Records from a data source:
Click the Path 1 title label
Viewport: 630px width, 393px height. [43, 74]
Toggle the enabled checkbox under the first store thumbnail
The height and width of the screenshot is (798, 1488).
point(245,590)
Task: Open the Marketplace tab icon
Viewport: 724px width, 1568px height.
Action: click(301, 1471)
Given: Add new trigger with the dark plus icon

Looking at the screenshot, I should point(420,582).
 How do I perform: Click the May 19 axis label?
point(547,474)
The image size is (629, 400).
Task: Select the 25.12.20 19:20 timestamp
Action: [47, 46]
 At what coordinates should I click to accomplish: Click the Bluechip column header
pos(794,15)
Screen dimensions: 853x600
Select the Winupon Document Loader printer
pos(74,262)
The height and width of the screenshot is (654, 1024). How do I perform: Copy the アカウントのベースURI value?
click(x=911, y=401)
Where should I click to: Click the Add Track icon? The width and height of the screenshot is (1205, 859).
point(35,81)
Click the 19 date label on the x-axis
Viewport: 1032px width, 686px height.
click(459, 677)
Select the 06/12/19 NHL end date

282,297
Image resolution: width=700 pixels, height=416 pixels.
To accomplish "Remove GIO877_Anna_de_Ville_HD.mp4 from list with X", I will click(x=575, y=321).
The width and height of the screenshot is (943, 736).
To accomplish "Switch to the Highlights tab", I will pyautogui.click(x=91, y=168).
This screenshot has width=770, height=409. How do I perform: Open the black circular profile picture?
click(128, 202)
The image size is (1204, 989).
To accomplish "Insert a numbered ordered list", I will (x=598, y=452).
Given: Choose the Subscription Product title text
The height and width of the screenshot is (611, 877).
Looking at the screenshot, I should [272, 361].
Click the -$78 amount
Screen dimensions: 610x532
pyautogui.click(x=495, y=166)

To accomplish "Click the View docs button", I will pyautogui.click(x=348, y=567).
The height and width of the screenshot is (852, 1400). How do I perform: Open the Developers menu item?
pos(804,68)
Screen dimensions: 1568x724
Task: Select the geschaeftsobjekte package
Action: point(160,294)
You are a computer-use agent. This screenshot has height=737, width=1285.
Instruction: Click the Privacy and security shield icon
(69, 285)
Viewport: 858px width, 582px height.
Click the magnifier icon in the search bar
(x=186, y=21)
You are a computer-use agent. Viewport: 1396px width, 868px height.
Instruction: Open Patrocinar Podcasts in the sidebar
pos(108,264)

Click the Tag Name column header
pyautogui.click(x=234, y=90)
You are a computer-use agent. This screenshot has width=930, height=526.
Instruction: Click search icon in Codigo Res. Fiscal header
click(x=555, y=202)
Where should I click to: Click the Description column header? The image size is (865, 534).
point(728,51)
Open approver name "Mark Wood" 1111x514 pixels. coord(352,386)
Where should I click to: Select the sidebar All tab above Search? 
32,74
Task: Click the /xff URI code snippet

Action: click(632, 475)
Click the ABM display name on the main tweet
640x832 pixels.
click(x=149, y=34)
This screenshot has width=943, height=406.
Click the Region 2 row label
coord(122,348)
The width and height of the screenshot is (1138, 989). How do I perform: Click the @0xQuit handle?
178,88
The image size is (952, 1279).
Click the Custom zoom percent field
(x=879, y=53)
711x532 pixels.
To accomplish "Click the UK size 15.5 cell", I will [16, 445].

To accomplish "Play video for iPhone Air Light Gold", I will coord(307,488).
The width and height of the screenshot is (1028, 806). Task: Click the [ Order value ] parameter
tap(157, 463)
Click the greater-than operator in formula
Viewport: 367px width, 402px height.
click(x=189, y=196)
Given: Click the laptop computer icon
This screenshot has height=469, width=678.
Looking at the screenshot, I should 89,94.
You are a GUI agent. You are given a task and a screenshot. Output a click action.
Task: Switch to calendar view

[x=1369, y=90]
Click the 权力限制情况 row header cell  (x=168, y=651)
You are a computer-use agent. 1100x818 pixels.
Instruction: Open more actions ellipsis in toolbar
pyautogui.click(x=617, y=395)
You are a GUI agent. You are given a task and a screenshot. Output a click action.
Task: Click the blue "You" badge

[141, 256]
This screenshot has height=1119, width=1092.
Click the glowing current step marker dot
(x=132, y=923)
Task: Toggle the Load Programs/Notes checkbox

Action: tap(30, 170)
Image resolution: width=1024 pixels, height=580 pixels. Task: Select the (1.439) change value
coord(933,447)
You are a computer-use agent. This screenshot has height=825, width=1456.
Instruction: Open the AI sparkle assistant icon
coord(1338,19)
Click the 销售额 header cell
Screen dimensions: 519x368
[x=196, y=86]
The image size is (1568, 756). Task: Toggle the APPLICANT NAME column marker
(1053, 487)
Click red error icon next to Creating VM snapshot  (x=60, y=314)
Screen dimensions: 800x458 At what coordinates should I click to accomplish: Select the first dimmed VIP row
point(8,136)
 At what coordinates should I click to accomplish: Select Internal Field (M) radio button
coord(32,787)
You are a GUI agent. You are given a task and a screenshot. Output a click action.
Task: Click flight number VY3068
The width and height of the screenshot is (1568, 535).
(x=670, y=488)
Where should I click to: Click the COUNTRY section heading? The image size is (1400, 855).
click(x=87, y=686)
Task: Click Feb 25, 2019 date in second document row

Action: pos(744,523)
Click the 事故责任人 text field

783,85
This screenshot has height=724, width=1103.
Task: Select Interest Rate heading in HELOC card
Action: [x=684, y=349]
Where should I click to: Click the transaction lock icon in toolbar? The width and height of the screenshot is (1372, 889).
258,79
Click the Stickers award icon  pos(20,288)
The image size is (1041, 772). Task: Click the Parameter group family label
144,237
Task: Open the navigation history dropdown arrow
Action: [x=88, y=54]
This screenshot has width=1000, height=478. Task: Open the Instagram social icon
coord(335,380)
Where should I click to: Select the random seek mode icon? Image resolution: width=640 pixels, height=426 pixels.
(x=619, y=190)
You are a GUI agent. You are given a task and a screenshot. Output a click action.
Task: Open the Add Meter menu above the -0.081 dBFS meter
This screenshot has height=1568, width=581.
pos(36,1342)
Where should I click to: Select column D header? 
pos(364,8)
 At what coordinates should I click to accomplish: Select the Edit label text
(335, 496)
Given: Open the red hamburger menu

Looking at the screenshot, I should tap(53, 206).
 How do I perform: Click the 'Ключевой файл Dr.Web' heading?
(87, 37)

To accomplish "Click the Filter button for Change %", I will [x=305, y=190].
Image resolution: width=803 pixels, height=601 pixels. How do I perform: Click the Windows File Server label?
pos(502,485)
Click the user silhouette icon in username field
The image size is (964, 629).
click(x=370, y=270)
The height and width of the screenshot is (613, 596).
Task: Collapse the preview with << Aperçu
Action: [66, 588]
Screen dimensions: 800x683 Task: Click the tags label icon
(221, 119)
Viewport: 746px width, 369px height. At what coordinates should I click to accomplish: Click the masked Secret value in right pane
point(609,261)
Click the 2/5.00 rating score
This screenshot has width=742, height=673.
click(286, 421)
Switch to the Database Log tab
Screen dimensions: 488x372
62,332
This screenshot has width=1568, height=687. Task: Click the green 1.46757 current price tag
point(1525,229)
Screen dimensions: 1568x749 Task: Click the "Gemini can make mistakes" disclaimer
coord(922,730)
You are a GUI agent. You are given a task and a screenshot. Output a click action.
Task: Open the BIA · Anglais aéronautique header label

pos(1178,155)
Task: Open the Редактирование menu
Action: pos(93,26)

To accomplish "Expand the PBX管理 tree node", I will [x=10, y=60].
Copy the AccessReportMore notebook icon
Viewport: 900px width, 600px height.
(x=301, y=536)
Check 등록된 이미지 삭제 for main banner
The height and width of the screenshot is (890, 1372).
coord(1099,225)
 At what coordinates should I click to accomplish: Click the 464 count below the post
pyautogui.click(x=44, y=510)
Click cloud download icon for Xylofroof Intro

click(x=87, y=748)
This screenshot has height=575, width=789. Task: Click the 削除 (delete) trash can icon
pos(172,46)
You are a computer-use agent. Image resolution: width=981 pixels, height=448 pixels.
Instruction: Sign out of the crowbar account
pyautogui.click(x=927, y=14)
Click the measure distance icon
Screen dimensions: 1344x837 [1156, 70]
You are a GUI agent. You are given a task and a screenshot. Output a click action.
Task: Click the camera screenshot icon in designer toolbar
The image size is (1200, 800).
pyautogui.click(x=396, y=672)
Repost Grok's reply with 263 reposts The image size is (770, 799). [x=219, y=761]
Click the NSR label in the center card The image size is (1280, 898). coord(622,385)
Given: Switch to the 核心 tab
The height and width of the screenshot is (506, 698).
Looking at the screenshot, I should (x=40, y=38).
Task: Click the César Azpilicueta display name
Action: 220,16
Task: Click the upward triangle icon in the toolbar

TO DO: From the records above, extract exactly and only the lines that begin at the line with "Click the Tag Name column header" and stop after the line with "Open approver name".

RESPONSE TO THIS TASK:
Click the Tag Name column header
pyautogui.click(x=234, y=90)
You are a computer-use agent. This screenshot has width=930, height=526.
Instruction: Click search icon in Codigo Res. Fiscal header
click(x=555, y=202)
Where should I click to: Click the Description column header? The image size is (865, 534).
point(728,51)
Open approver name "Mark Wood" 1111x514 pixels. coord(352,386)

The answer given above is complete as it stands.